DOCUMENT PASSAGE:
[start]
Undoubtedly the Germans knew that this Maastricht corner was probably the weakest spot in the Albert Canal defenses. They had laid their plans well to subdue it. The bridge on the Meuse (Maas) at Maastricht, in Dutch territory, fell into their hands through treason. The bridge across the Albert Canal which continued the railroad and highway coming from this Maastricht bridge was also of great strategical importance. It fell to them intact. The Belgians alleged that the officer in charge of the dynamite chamber was killed by a German aërial bomb, and thus was unable to carry out the blowing up of the bridge. The Germans openly boast that they bought the whole group which was to blow up the bridge. As a matter of fact, much the same thing happened twenty miles to the northwest, where another important bridge on the Albert Canal was not blown up. It is given as an extenuating circumstance that this bridge was full of refugees and that the officers were hesitant to blow up their own compatriots. This may or may not be true. But if it is true, then their hesitation contributed heavily to bring about the downfall of their whole country.

Another bad case was that of the fortress Eben Emael. This formidable group of strong forts was one of the strongest parts of the Liège system. That system consisted of the Liège fortress proper and of the four other fortresses of the Liège plateau: Neufchâteau, Pepinster, Battice and Eben Emael. Battice was the mighty fort which dominated Aix-la-Chapelle; Eben Emael's function was to rule the road from Aix-la-Chapelle to Maastricht and beyond. It was put out of action by the Germans as early as noon on the very first day of the campaign, May 10.
[end]
MATERIAL:
[start]
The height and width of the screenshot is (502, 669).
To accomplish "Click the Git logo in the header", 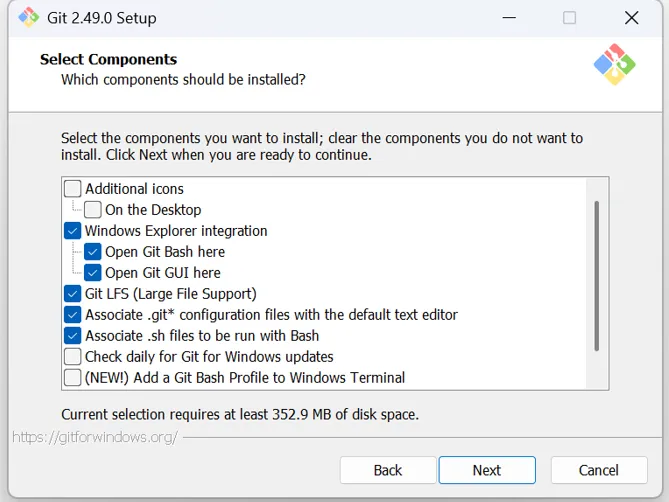I will [x=614, y=65].
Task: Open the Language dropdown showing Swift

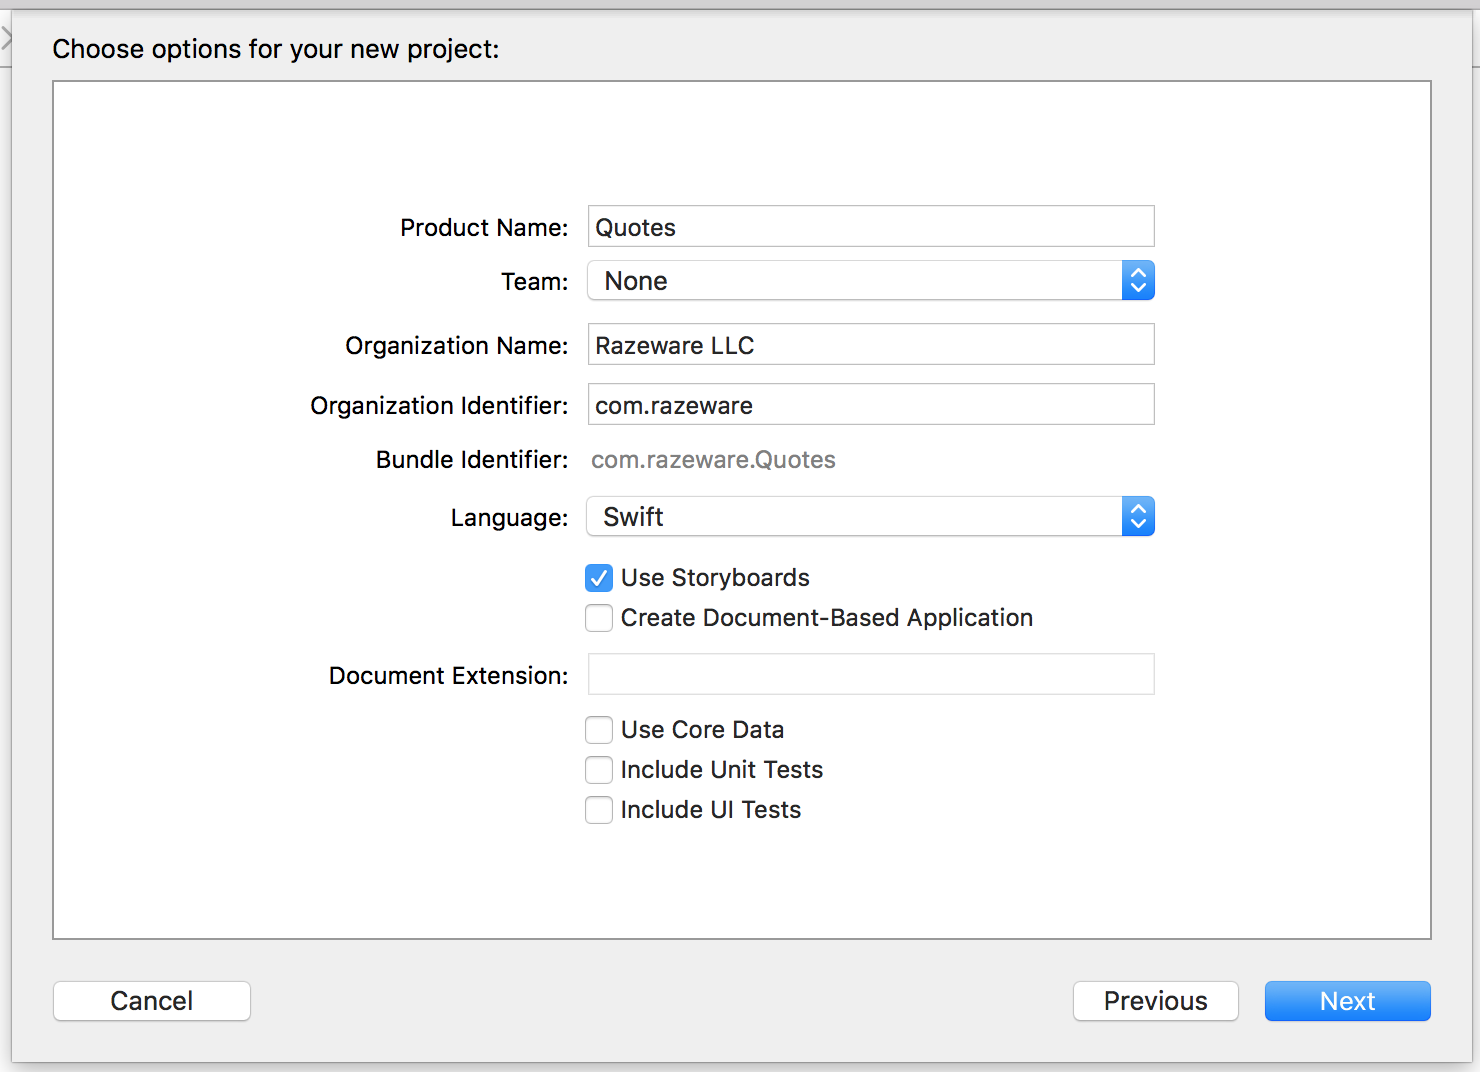Action: 855,517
[end]
THE TASKS:
[1] In the Albert Canal passage, starting at "Another bad case" and ending at "campaign, May 10.", switch "Aix-la-Chapelle" to "Aachen" and give that stretch again.
[2] Carry the Albert Canal passage forward from its final sentence.

THE ANSWERS:
[1]
Another bad case was that of the fortress Eben Emael. This formidable group of strong forts was one of the strongest parts of the Liège system. That system consisted of the Liège fortress proper and of the four other fortresses of the Liège plateau: Neufchâteau, Pepinster, Battice and Eben Emael. Battice was the mighty fort which dominated Aachen; Eben Emael's function was to rule the road from Aachen to Maastricht and beyond. It was put out of action by the Germans as early as noon on the very first day of the campaign, May 10.

[2]
According to the Belgian semi-official version, Eben Emael was taken so soon because the Germans concentrated all their surprise technique on it -- an extraordinarily violent barrage of heavy guns and vigorous aërial bombardment, in combination with an attack by parachutists. Now it is true that this sudden onslaught on a garrison not yet tried in war must have confused the defenders; but Eben Emael consisted of a whole series of forts and pillboxes. The Germans made similar extremely heavy attacks on other fortresses in the Liège district, and these fortresses were still holding out five and six days later. Why did the strongest and most modern of them all surrender so quickly? One cannot help feeling that what was believed by some military attachés must have been true, namely that Flemish traitors contributed to the result.

The capture of the key fortress of Eben Emael and of three bridges on the Meuse and the Albert Canal opened the way to the German motorized columns. When I visited the Albert Canal defenses in April of this year, Belgian staff officers told me that they calculated these defenses could hold out for twenty days. Other more conservative foreign observers believed that the Belgians would be able to hold on at the Albert Canal for at least five days. Five days were considered enough to bring French and British troops up to the second line, Antwerp-Louvain-Namur. On the very first day of the German invasion, the Germans had succeeded in piercing the defense line which was expected to hold out anywhere from several days to several weeks.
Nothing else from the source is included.